You are not alone. This is not normal. None of this is normal.
http://www.the-cma.org/consumer/donotcall/dnc_serv ice.cfm
Certainly not legally binding, nor as extensive as the US Do-Not-Call list. I think this is what an earlier poster was referring to (though I could be wrong).
Alternately, just fake your death!
Dark Nexus
"Sanity is calming, but madness is more interesting."
All you really want is to program your phone to ring silently the
first N rings, and _then_ start ringing on the N+1th ring. The
right value of N will effectively prevent telemarketers from ever
reaching you, period, but anyone who knows you can be told, "Just
let it ring about eight times", which is what anyone with a real
and urgent need to reach you will do anyway.
Cut that out, or I will ship you to Norilsk in a box.
I use the features of voice-over-IP provider VoicePulse to accomplish what you are talking about. I know that you can't get VoicePulse in Canada, but maybe there are other VoIP providers there that I don't know about, who offer similar features. You sign up with them, and they send you a preconfigured Cisco ATA-186 to hook up to your broadband connection. You plug a telephone into the Cisco ATA to use it.
You can then set up anonymous call blocking so that callers without caller ID don't get through. You can optionally set it up to allow anonymous callers if they enter their phone number after prompted, which then gets sent to your caller ID as ??1234567890?? to indicate that the call was originally anonymous.
They also have "Telemarketer Block", which I assume is the same kind of thing the Telezapper does. I should probably turn it on, but I thought it might be annoying to callers.

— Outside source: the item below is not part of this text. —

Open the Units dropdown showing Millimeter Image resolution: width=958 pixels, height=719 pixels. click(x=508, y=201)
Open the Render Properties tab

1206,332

You can also use their Do Not Disturb feature in combination with their Filter feature to send most callers immediately to voice mail, but allow your family to ring through. You do this by activating the Do Not Disturb feature, and then setting a filter for each family member's telephone number with the filter action set to "Always Ring" (the filter overrides the Do Not Disturb).
The filters are cool, you can set them up for individual callers with actions of "Always Forward", "Always Ring", "Always Voicemail", "Always Busy", or for the truly annoying, "Not In Service", which plays a "not in service" message. One final option they don't list in their promo materials, but appears on the Filter setup page when I am logged in to my account, is "Rejection Hotline". It supposedly plays a "humorous message provided by the Rejection Hotline." I haven't tried this option yet, so I don't know how lame it is, but I can guess...
They may already have the service you want. Qwest (formerly U.S. West) has it - can't remember the name, but here's what it does.
:)
You get the service, and anyone calling you gets a message saying press '1' to proceed as long as you're not a solicitor, etc.
The message only plays if the caller is calling during legally-approved telemarketing hours.
The message will not play for people you've programmed into the system to bypass it - so put your friends and family members phone numbers into the system, and they'll never get the message. And if they do, all they have to do is press 1 right away, anyway.
Very nice, very simple, about $7 per month if I remember correctly.
So, check with your phone company - they may already have the solution you're seeking (assuming we're not talking about a cellphone company - I haven't seen this solution from them, yet).
The secondary defense is Caller ID, of course. That way you can avoid those calls from Mom when you're just not in the goddamned mood to put up with nonsense.